BM – Thanks for taking the time. Let’s start with the obvious; do you think it’s more difficult for a woman in independent film than for men? And have you had any issue personally because you’re a woman?

TS – I have to admit that I do think it’s harder for women, but I’m not on a soapbox about it. As an actress, especially in the B world, you’re sort of the young hottie in the film or you’re the mom. The cool roles are still mostly written for males. Female lead roles are still pretty typical. And there are still more male roles than female. Considering that there are more actresses than actors, you do the math and see what the odds are. If you look at mainstream film, Hollywood films, there aren’t many awards going out to female directors or editors or DP’s or anything. And believe me, there are women out there that deserve them. It’s surely still a more male dominated field. As with anything though, change takes time. I notice that people point out a lot and ask a lot about the fact that I’m a FEMALE director. Especially in a horror/thriller genre. So I think it’s a newer concept for people. But I can also say that as a female director/filmmaker/writer etc, that when I speak to other indie filmmakers, they treat me as an equal. There is just more to the business than interacting with other filmmakers. But I have yet to experience a male filmmaker talk down to me or even differently to me as a female. And that’s great! I think in the indie world, we all understand each others plight and we tend to be very supportive of each other. I do still find that it’s harder for a female to be in the film arts, but it’s not overwhelming. I could cite personal occurrences, but they are small and they won’t go away over night. Rather than dwell on them, I’d rather move forward. Not ALL males reject a woman in any certain job. So why point out the minority? Pointing out the minority and dwelling on prejudices keeps it alive, and I don’t think that’s the right way to go about it. I’d rather focus on the majority who treat me as an equal. The world is not free of prejudices. We see it every day in many ways. I’d be lying if I didn’t say that the white male was still at the top of the food chain. But that’s society and not solely the indie film world. Again, moving forward is much better than focusing on the negative.

BM – With all you do, act, direct, write, produce, edit. If you had to pick only one, which would it be?

TS – Hmmmmmm… Wow…… I can’t pick between acting and directing. I’m an actress at heart, but found that I really love directing as well. I enjoy editing a great deal. I could live without writing or producing. I love the whole story telling process though. It’s hard to find acting work. But if I were guaranteed work in any of those categories and had to pick, it would probably be acting.

BM – Is it difficult being both in front of and behind the camera at the same time, as you were in Praey?

TS – Yes, it is! I didn’t write Praey so that I could star in it. It just went that way based on my options here in a small town. It takes a long time to be able to do both 100%. I think my acting and my directing suffer in Praey as a result of needing to do so many things at the same time. How do you be fully in character and worrying about the shot at the same time?

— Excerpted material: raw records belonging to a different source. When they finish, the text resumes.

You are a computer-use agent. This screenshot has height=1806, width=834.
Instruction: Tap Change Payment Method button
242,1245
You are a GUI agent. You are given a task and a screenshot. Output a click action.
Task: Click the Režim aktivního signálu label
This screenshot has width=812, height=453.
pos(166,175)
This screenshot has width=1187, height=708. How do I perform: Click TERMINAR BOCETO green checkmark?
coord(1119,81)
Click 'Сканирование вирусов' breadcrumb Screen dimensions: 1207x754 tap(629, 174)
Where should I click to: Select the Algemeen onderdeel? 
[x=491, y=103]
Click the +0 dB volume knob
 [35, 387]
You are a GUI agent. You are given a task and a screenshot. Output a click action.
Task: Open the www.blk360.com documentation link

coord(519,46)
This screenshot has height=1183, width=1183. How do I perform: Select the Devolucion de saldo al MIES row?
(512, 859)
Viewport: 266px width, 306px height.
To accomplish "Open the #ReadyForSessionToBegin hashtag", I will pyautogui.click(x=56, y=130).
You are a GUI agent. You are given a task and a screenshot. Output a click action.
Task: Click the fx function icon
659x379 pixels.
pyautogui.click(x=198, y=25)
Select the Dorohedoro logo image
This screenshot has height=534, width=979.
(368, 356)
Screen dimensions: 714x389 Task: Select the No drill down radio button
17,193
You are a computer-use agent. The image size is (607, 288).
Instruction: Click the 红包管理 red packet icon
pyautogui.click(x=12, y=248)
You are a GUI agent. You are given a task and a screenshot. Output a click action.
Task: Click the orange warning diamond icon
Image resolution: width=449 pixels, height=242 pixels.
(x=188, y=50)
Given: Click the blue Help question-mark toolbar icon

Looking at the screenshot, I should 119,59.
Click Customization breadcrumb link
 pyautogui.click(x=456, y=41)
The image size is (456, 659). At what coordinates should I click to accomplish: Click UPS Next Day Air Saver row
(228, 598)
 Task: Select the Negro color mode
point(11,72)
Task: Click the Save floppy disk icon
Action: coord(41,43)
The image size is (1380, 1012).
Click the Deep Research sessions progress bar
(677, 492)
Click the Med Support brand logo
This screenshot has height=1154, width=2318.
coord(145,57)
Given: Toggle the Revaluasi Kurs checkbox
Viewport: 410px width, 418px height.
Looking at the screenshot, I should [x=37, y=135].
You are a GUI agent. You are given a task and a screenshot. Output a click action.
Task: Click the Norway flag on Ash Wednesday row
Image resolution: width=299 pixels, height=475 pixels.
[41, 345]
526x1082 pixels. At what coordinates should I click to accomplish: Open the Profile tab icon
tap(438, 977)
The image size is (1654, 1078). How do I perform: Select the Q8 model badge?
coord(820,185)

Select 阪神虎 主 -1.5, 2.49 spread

It’s a total juxtaposition. I don’t intend to even be in the next film we produce. I love to act, but doing both is more than difficult.

BM – Being in both the creative side and the business sides (as the founder and President of CarSINogenic Candy), which tend to be at odds with each other, do you ever find yourself conflicted? (Maybe between what you’d like to do as an artist and what you can afford to do as a business woman?)

TS – Oh yeah, all the time! I tend to go towards my artistic side and not my business side, really, but there are still limits. I have had more than one producer friend tell me time and time again that Praey needed nudity. I never went that route. I didn’t see it for the story. But it probably does hurt sales on the indie end of things. But as the producer, I made a very conscious choice to gamble my money there. There are lots of things that I’d like to do as an artist, but had to NOT do as a producer just to keep us on schedule and within budget. Many ideas I had and wanted as a director I just had to pull and do differently as a producer. But what Praey would have been if I had had a never-ending supply of cash, and as an artist, is very different than what I had to do as a producer. It’s a continuing compromise between what you want as an artist and what you can do as a producer. You have to learn to compromise. But even if I weren’t producing myself, I’d have to compromise with an outside producer. It’s just the nature of the beast! At least producing myself, I could pick how I was willing to compromise. It still sucked at times. But you want a finished film. So you have to make it happen in less than optimal conditions. There was one scene I very badly wanted to be shot a certain way. We tried for a long time, and the timing just wasn’t working among my actors. I hated to do it, but I had to say, “ok, we are going to do this instead, you guys are great, its not anything you are doing wrong, we just have to move on…” Even some of my cast was annoyed at my choice. But as a producer, I knew we were out of time and had to find an easier way to get the shot. If you don’t, and you run too far behind, you mess up actor schedules and such, and you risk financial problems as well as losing actors. It’s a tough call. But I had to do those things. The artist in me hated it, but the producer in me knew it had to be done.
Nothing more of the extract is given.